Back in the lab, the scientists examine core samples from the drilling and meet twice a day to discuss their findings. Haynes’ role on the ship is as a sedimentologist; she describes the core samples that come up from the sea floor and determines their composition: fossil, clay, sand, or volcanic ash. The expedition continues long after each member returns home with samples they take back for further study. Their scientific community will stay intact as they synthesize their findings over the next few years.
Her itinerary during the last year is an enviable one. Haynes earlier sailed on the Chilean drilling ship on a cruise to the Chile margin led by the Rutgers postdoc researcher Samantha Bova and EOAS faculty member Yair Rosenthal, both of the Department of Marine and Coast Sciences. They sought to understand how Patagonian glaciers and the South Pacific Ocean responded to climate change. “It was a huge success and a wonderful first experience on a drillship,” she said. “I am coming to understand that I was spoiled by the incredible wildlife we saw on the ship; we were encircled by albatrosses and seals for most of our expedition.”
Her primary field of study involves using fossilized shells of plankton, “foraminifera,” to reconstruct the history of climate change. The shells are preserved in deep sea muds, and their chemical composition can indicate past climate such as ocean temperature, acidity, and circulation. “These are all things we’d like to understand so that we can better predict how modern climate change will affect the Earth system in the future.”
Haynes was inspired to pursue a career in the sciences when she had an awakening in high school after watching “An Inconvenient Truth,” former Vice President Al Gore’s 2006 documentary intended to educate the public about global warming. After that, she intuitively understood that she wanted to dedicate her career to studying the environment.
Haynes said: “When I got to undergrad, I was incredibly lucky in that my freshman adviser suggested I take a geology class. After going on my first few field trips, I knew that this was the field I wanted to be in, but I also knew that I wanted to apply it to understanding modern environmental change. With the study of past climate histories, I found this perfect balance.”
Her educational background prepared her well for her research career.

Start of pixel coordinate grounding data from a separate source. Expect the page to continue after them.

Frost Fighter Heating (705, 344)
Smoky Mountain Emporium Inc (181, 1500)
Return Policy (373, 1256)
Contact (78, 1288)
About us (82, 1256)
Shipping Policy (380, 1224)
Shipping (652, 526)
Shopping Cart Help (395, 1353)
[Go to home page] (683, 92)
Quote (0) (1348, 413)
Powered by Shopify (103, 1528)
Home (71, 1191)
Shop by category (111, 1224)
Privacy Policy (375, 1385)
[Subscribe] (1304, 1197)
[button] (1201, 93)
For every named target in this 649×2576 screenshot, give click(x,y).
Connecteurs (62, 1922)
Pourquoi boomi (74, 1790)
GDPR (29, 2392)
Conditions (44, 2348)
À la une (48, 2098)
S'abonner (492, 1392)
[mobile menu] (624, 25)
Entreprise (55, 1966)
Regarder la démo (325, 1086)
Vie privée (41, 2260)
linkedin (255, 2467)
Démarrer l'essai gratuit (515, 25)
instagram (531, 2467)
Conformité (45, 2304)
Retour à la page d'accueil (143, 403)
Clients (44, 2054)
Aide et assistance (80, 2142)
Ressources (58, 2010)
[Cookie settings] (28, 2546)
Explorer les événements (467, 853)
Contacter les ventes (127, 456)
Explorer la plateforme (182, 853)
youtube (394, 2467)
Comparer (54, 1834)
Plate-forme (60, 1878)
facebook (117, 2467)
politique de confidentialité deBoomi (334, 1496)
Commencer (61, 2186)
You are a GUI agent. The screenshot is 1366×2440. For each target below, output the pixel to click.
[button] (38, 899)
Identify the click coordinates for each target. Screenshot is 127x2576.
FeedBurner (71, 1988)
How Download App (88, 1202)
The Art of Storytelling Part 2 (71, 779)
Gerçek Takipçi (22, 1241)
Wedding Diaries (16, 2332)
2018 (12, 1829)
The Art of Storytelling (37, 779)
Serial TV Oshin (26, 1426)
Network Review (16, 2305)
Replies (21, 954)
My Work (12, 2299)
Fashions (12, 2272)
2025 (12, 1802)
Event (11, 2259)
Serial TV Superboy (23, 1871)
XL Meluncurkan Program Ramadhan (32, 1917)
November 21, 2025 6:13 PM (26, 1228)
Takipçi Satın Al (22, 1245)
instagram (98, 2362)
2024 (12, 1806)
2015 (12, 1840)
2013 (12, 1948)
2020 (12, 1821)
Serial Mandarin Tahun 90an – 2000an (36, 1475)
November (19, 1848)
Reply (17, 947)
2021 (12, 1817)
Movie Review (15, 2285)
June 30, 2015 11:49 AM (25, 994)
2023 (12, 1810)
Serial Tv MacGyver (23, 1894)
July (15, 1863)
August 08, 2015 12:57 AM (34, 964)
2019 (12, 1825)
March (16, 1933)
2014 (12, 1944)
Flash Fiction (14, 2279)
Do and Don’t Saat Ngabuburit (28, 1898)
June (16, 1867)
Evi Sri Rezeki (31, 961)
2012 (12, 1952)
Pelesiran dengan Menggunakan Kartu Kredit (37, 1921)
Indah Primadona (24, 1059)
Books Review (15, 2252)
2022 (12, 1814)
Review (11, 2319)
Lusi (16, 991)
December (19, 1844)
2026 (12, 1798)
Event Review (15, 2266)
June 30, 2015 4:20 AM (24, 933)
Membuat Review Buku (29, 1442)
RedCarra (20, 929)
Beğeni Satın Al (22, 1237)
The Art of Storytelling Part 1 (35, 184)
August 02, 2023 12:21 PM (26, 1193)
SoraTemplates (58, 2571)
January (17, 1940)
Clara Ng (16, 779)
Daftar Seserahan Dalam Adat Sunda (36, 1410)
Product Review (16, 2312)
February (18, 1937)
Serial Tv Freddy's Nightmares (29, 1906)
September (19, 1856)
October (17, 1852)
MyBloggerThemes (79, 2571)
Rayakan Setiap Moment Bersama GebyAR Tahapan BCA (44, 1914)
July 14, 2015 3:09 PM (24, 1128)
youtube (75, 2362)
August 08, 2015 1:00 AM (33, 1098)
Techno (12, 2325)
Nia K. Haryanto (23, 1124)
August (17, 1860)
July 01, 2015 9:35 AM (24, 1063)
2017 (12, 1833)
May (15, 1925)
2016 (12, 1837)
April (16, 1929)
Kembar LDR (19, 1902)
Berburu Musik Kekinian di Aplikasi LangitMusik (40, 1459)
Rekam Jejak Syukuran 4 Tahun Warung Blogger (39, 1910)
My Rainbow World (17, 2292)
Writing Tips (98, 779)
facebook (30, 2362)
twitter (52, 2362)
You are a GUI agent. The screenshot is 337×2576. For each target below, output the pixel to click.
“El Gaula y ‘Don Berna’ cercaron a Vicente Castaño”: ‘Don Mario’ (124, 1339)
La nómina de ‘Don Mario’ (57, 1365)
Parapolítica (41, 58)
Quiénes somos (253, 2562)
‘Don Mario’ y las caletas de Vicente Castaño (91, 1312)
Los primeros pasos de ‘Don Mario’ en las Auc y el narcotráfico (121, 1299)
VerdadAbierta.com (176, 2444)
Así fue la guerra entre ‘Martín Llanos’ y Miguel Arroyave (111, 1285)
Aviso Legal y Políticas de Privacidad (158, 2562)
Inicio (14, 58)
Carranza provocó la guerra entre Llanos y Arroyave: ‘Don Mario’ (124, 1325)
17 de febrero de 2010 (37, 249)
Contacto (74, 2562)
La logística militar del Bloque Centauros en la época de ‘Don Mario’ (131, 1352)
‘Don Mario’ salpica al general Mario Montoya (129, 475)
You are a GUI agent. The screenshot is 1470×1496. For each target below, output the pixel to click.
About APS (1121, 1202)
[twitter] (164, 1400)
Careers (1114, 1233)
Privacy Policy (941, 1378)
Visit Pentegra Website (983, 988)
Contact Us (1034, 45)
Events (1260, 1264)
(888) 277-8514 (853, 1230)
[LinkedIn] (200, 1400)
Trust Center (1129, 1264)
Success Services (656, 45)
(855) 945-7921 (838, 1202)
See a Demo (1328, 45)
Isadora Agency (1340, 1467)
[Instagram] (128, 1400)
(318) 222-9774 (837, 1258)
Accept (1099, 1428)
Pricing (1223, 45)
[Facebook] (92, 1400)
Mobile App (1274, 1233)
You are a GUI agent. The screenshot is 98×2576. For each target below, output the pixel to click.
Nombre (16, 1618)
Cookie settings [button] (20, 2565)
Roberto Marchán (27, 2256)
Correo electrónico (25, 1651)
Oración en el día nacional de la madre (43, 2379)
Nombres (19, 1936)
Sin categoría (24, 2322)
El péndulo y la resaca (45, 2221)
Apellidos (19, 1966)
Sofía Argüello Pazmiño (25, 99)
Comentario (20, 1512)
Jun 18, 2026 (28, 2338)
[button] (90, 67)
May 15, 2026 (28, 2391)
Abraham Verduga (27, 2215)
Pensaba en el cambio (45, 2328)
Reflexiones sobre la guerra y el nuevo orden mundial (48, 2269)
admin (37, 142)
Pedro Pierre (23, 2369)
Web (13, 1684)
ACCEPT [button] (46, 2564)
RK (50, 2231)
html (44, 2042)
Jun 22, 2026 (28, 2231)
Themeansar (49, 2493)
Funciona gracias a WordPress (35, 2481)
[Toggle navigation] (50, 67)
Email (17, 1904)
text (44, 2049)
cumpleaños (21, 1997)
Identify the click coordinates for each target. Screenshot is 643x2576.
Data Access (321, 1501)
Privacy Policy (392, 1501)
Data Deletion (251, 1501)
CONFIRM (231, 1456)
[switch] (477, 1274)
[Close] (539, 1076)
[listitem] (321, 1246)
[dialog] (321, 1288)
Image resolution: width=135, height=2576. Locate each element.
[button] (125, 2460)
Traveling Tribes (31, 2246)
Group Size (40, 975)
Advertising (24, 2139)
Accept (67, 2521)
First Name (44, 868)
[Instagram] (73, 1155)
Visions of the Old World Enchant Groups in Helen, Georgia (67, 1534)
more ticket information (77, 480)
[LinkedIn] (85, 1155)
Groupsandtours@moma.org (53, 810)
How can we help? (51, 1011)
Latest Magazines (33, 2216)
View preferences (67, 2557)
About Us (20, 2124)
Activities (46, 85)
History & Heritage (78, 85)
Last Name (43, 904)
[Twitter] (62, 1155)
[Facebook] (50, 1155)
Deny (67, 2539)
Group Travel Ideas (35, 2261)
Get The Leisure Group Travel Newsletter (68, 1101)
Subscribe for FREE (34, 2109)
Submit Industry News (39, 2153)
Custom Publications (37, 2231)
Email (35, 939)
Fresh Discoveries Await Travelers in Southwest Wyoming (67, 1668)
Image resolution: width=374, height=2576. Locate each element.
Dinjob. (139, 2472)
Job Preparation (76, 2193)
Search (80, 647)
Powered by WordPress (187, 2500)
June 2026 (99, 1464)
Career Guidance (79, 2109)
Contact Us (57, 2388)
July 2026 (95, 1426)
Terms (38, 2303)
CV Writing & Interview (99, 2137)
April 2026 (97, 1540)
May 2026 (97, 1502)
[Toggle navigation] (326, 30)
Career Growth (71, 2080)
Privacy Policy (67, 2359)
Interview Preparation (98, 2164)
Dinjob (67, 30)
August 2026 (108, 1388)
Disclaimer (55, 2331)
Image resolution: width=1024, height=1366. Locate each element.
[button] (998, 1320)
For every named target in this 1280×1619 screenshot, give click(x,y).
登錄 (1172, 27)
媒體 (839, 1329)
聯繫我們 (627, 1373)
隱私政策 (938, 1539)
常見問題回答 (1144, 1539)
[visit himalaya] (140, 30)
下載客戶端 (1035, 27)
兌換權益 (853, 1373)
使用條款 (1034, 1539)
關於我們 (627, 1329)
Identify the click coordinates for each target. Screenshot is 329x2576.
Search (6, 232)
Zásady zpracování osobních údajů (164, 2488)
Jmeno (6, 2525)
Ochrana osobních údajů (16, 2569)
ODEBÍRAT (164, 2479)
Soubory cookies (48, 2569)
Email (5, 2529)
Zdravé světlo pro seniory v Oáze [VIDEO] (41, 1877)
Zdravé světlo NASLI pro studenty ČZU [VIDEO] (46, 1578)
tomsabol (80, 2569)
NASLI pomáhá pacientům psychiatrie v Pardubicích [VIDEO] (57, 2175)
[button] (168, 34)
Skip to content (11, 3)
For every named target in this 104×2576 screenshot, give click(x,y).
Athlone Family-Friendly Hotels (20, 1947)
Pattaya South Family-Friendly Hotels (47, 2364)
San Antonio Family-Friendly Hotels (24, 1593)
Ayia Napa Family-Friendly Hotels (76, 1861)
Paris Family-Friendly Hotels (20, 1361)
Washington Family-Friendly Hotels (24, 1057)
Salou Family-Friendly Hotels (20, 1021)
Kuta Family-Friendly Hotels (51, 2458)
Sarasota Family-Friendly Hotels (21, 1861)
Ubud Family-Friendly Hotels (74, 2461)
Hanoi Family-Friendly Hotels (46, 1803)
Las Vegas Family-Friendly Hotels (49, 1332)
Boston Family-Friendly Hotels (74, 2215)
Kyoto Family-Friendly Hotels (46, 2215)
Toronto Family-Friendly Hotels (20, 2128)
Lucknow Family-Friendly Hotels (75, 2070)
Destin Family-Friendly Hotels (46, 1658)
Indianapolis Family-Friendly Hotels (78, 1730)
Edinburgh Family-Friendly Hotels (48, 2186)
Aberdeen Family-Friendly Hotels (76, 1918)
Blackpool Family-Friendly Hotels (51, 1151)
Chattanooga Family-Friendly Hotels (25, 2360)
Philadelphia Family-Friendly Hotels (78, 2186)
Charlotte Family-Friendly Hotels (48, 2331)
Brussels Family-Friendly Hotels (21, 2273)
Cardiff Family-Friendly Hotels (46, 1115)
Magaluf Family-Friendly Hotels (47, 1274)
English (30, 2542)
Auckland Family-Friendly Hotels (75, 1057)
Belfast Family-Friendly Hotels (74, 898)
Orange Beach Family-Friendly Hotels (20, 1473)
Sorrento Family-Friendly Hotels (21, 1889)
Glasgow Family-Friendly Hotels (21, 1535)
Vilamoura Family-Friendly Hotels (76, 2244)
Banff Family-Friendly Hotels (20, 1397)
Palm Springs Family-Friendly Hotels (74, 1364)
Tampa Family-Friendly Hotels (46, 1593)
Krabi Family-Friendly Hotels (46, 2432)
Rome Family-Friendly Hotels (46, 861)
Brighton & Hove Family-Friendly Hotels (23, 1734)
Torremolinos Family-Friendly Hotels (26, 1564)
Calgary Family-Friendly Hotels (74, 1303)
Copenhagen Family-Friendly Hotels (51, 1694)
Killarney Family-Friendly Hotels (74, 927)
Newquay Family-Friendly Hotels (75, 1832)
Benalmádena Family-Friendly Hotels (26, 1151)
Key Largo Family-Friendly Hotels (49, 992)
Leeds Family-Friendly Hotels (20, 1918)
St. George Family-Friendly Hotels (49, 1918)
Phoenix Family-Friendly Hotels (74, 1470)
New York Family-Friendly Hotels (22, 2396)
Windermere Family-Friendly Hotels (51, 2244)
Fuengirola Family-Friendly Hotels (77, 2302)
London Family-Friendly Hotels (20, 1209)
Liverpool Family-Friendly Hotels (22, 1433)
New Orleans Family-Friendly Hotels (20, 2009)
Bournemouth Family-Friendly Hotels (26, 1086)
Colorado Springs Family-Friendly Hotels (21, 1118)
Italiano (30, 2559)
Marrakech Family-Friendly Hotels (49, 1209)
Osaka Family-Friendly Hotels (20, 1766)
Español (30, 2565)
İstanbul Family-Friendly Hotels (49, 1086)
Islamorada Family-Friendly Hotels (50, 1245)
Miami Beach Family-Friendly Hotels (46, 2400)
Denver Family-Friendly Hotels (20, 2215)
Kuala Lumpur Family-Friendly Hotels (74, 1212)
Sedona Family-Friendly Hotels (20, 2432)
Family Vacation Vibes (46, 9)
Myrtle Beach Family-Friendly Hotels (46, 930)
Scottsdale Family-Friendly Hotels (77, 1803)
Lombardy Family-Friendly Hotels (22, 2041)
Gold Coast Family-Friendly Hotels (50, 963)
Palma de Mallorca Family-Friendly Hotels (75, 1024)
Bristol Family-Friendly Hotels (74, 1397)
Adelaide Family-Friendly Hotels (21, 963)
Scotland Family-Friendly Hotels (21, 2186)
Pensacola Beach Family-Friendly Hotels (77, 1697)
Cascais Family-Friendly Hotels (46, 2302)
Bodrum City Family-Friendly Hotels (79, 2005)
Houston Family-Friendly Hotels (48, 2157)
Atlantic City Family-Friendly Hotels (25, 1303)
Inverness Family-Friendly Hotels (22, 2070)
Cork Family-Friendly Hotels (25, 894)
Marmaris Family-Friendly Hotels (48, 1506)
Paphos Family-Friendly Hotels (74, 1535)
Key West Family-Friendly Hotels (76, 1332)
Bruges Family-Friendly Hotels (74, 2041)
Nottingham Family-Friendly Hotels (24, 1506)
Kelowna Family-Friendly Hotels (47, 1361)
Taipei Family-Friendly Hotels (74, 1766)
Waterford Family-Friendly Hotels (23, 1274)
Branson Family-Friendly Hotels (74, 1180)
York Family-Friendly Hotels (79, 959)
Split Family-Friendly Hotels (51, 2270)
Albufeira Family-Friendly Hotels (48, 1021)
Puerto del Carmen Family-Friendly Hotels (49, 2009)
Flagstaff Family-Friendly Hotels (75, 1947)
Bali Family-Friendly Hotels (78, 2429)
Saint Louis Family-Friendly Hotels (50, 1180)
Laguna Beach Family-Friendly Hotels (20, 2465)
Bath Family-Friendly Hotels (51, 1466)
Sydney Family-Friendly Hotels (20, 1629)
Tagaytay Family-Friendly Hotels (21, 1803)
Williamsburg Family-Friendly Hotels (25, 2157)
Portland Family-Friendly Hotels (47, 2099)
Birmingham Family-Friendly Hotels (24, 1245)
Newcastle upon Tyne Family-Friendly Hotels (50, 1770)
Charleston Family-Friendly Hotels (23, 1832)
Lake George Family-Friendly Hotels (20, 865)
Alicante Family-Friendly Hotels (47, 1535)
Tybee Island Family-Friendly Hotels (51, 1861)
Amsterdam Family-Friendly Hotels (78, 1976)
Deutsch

Haynes earned her undergraduate degree in geology from Pomona College (Claremont, Calif.), and a master’s degree and Ph.D. in Earth and Environmental Sciences from Columbia University. For her doctoral dissertation, she analyzed living foraminifera, spending two months in coastal field stations at Catalina Island, Calif., and Isla Magueyes, Puerto Rico.
Perhaps a telltale sign of Haynes’ future came from her first job at age 14— as a counselor at a science camp for elementary students.
“I didn’t have any idea then that I would be a scientist, but it does make a lot of sense in retrospect. “
During her latest cruise, Haynes answered several questions about her work and life. A condensed version of her comments appears below:
What was your best day on the job?
In the lab, I always love a day when I get new data off the machine, knowing that I am the only person in the world that has this tiny new piece of knowledge.
What are your career goals?
I am incredibly excited that I will start an assistant professor position at Vassar College this fall. In my new position, I am thrilled to usher undergraduates through the research process, to conduct research on our new sediment cores, and to teach interdisciplinary classes related to oceanography, biogeochemistry, mass extinctions, and science communication.
What’s your secret skill?
I am very good at manipulating dust-sized microfossils with the smallest possible paintbrush. Working in paleoceanography has certainly honed my fine motor skills.
Which professional accomplishment has given you the most pride?
I got to mentor an undergraduate student, Ingrid Izaguirre, through a summer Research Experiences for Undergraduates project in 2018 at Columbia. She did a fantastic job and presented her findings at the American Geophysical Union conference that winter, explaining complicated ocean chemistry to interested listeners for four hours straight. I was incredibly proud of her work and presentation, and still get to see her progress as she is now a graduate student in paleoceanography.